#### Work request:
In the article on African broadband below, which country had the highest average connection speed?

Broadband capacity depends extensively on commercial and business needs. This creates an eHealth dependency on the general economy to meet eHealth’s increasing broadband needs. Both Africa’s eHealth and broadband capacity lag behind the global curve, so how can Africa catch up?
A global broadband map from Akamai, a global leader in Content Delivery Network (CDN) services, shows Africa’s position about a year ago for average connection speeds.
In its latest report, Akamai says the broadband trends still upwards. This quarter’s report includes data gathered from across the Akamai Intelligent Platform in 2015’s third quarter. It includes data for Internet connection speeds, broadband adoption metrics, the state of IPv4 exhaustion and IPv6 adoption, Internet disruptions, and observations from Akamai partner Ericsson about voice traffic growth on mobile networks. It found that something may be stirring in some African countries, both up and down:
- Globally, average connection speed increased by 14% over the year to 5.1 Mbps
- South Korea’s top at 20.5 Mbps
- Increases were in 126 countries
- Congo’s growth rate was spectacular at 147%, the only country to see average connection speeds more than double, but it’s still low
- Declines were in 19 countries, including a 0.6% in Namibia to 1.8 Mbps and a 64% in Sudan to 1.3 Mbps
- Libya was one of two countries with an average connection speed below 1Mbps
- Gabon and Cameroon, had significant Internet disruptions.
Peak connections speeds are rising too:
- Globally, peak connection speed increased by 30% over the year to 32.2 Mbps
- Singapore’s top at 135.4 Mbps, up 63% on the year
- Increases in average peak connections were in 135 countries
- Mauritius and Congo achieved average peak connection speeds double over the year
- Ghana experienced a large fall of 51%, to 8.8 Mbps
- Tanzania had the lowest average peak connection speed after a 23% quarterly drop to 7.2 Mbps
- Zambia was bottom last quarter and saw a 22% gain in the third quarter to 9.0 Mbps.

#### Dataset:
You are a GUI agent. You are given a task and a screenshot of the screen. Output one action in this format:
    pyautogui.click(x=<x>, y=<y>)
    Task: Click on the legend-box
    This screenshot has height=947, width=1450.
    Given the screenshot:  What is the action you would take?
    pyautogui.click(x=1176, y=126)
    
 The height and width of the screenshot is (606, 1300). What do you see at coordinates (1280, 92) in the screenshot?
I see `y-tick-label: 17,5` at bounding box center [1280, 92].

#### Problem solution:
South Korea, at 20.5 Mbps.